In scenario 1 the positive is split outside of the controllers then goes to pins 1 and 3 seperately.

In scenario 2 the live goes directly to pin 1 and then loops from 1 to 3.

In my little head they have the same effect of having a constantly live source going to pins 1 and 3.




The reason I ask is that I wired up one of these using scenarion 2 - I now have a burnt out controller that appears to have melted/burnt around pins 3 to 5.

Is the issue my wiring or the fact that my HLT might be overloading the controller. It has two 1800w elements - so basically its 3600w


----------



## barls (25/5/17)

id say that would be your problem as these are only designed to take 10 amps not the 16-18 it would be with two elements on it.


----------



## GrumpyPaul (25/5/17)

barls said:


> id say that would be your problem as these are only designed to take 10 amps not the 16-18 it would be with two elements on it.

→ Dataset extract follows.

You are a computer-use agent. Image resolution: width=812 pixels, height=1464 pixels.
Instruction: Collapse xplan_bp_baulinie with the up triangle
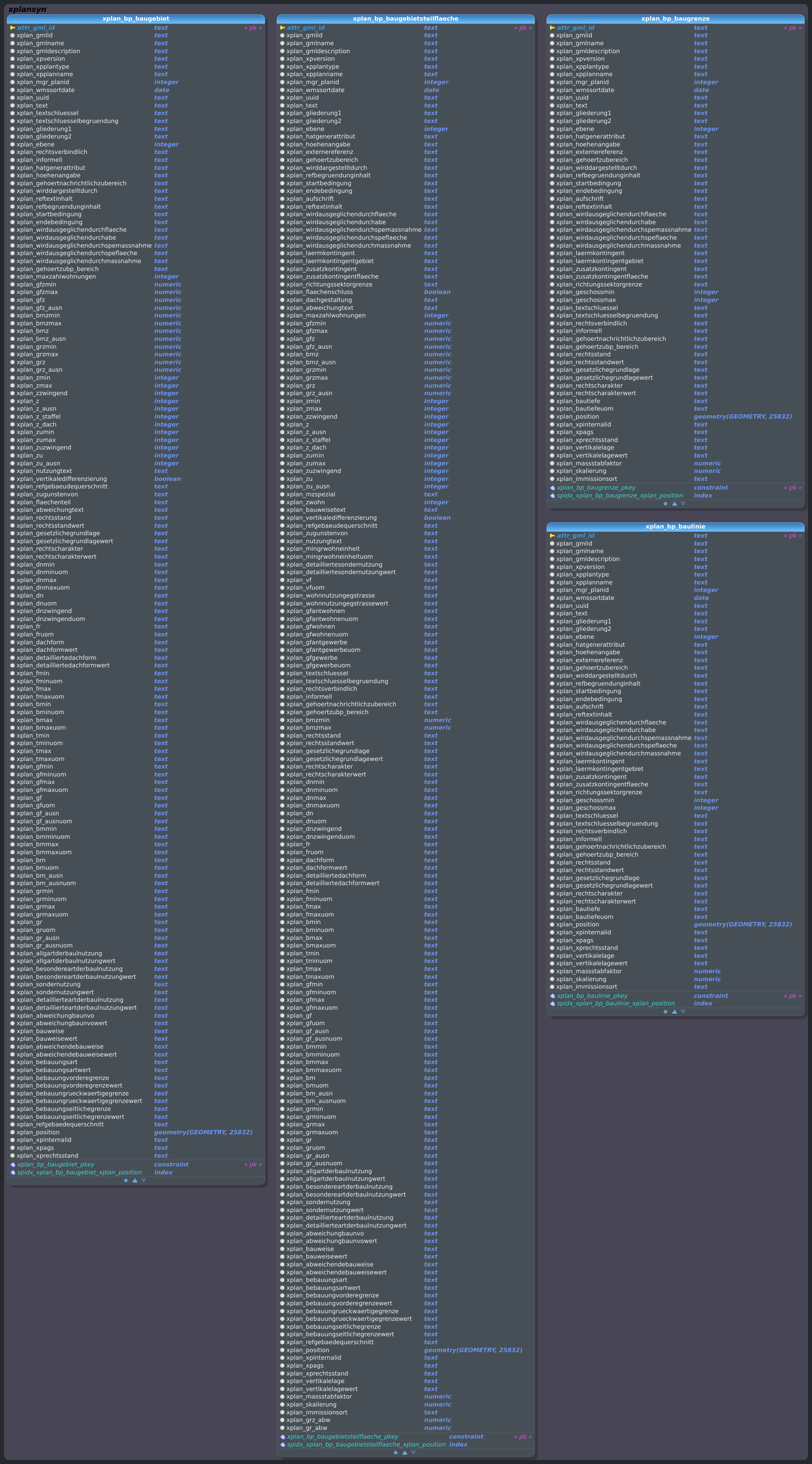[x=674, y=1012]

bugger - had a feeling that was it.

Which means if I continue to use this urn as my HLT - Im not going to be able to set and forget the temp using a controller. back to sticking a thermometer in the HLT.

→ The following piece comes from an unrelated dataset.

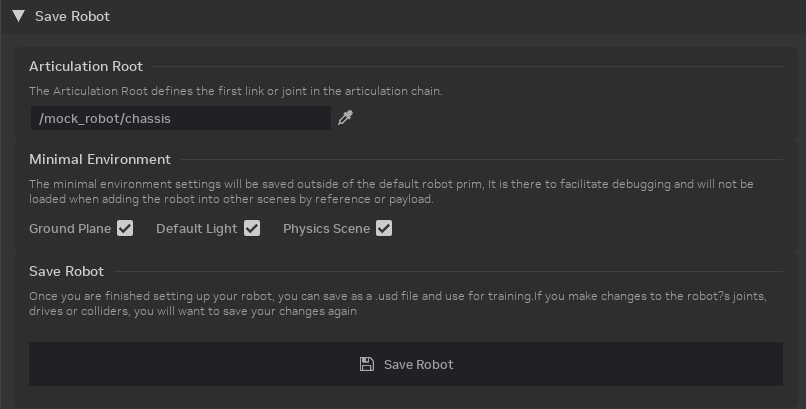The height and width of the screenshot is (409, 806).
Task: Toggle the Physics Scene checkbox
Action: 383,229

oh well - at least I found the problem before i set fire to the shed.


----------



## evoo4u (25/5/17)

From the diagram on the unit, it looks like the COOL switch is rated at 16A, and the HEAT rated at 10A. How strange!


----------



## barls (25/5/17)

maybe something like this that can handle the amps
http://www.ebay.com.au/itm/ITC-100VH-PID-Digital-Temperature-Controller-Thermostat-240V-control-heating-fan-/222280083106?var=&hash=item33c0ece6a2:m:mGWAh2x0MpM5racMw_l3w7A


----------



## Gloveski (25/5/17)

GrumpyPaul said:


> Ages ago I picked up two C1260-d temp controllers of a forum member.
> 
> I finally got around to wiring them up.
> 
> ...



Being a sparky mate your wiring either way is the same . As stated by evoo4u your most likely issue is that you have exceeded the rating of your controller switch with your two elements. An easy way to know your max wattage is Volts x amps so you already know that your voltage is 240v so if your controller switch is rated at 10A . So 240 x 10 = 2400 watts . Also your two elements gives you 15A (3600 divided by 240 = 15 ) so as your cool switch is rated at 16A if your not using this bang your wiring in this as at the end of the day its just a switch . Also another thing is to have the correct gauge of wiring as your circuit breaker in your house are there to protect your wiring not your device . So if your cable is to small your fail point will be your cable. I would do some research on your controller as I would be thinking the heat switch should be higher rated than the cool switch seems strange. If you have a sparky mate handy get him to check your wiring and connections not something you should be playing around with if you don't know what your doing


----------



## GrumpyPaul (25/5/17)

Gloveski said:


> Being a sparky mate your wiring either way is the same .


Thats what I thought



Gloveski said:


> Also your two elements gives you 15A (3600 divided by 240 = 15 ) so as your cool switch is rated at 16A if your not using this bang your wiring in this as at the end of the day its just a switch .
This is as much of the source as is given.